L’unica certezza è che nella quotidianità scatta ‘qualcosa’ dentro di sé, difficile da definire.
Compassione, gentilezza, egoismo?
Ciò è descritto da alcune frasi. Una frase di Platone: <sii gentile, perché chiunque tu incontri sta
combattendo una lotta più dura>.
Ma si ritorna sempre ad un punto: non si può ridurre questo sentimento così vasto e indefinibile ad
un mero tornaconto!
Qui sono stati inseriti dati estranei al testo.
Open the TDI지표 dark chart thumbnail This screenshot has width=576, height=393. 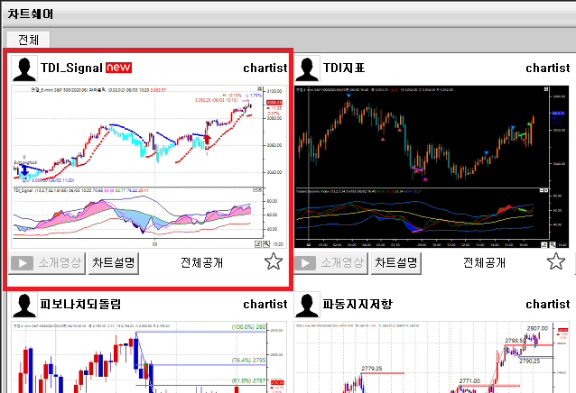tap(432, 167)
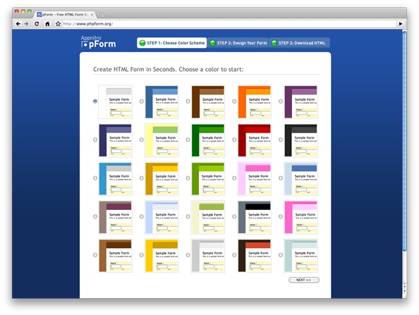
Task: Click the browser forward arrow
Action: click(x=26, y=24)
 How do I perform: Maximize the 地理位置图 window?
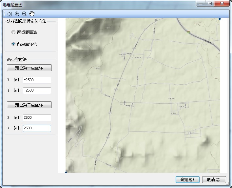click(x=209, y=3)
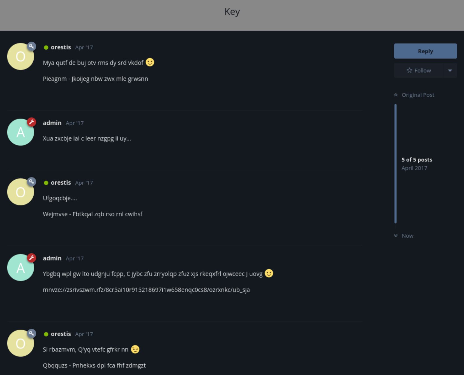Click the smiley emoji in admin's fourth post
This screenshot has width=464, height=375.
pos(269,273)
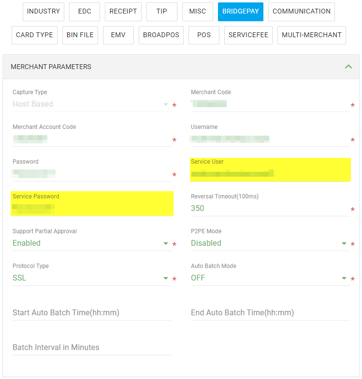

Risulta ad hoc, invece, una frase di Spinoza: <non deridere, non compiangere,
non disprezzare, ma comprendere le azioni umane>.
Non c’è definizione che tenga e propongo una tesi, direi, più scientifica e sintetica.
Un (mio) docente di filosofia del linguaggio (Università Federico II), per spiegare l’origine del
linguaggio, tra tante ipotesi, sostiene quella dei ‘neuroni specchio’ (una classe di neuroni che si attiva,
allo stesso modo, sia quando è il soggetto ad osservare altri fare un’azione, sia quando è il soggetto a
compiere l’azione). Il linguaggio, comunque, è una caratteristica tipicamente umana e il linguaggio
gestuale è da considerarsi la prima forma di comunicazione fra gli uomini e la scoperta dei neuroni
specchio rende l’ipotesi gestuale del linguaggio verosimile.
Ciò che è importante in questo contesto, va al di là del problema del linguaggio al quale, però, è
collegato il tema dell’interazione tra gli uomini, prodotto dello stesso linguaggio: <La capacità di
comprendere gli altri esseri umani è dipendente dalla natura relazionale del comportamento degli
individui, nella misura in cui viene riconosciuto dagli altri. […] recenti evidenze empiriche
suggeriscono che le stesse strutture nervose coinvolte nell’analisi delle sensazioni ed emozioni vissute
in prima persona sono attive anche quando tali emozioni e sensazioni vengono riconosciute negli
altri.>
(Rocco Pititto, “Pensare, parlare, fare; una introduzione alla filosofia del linguaggio”).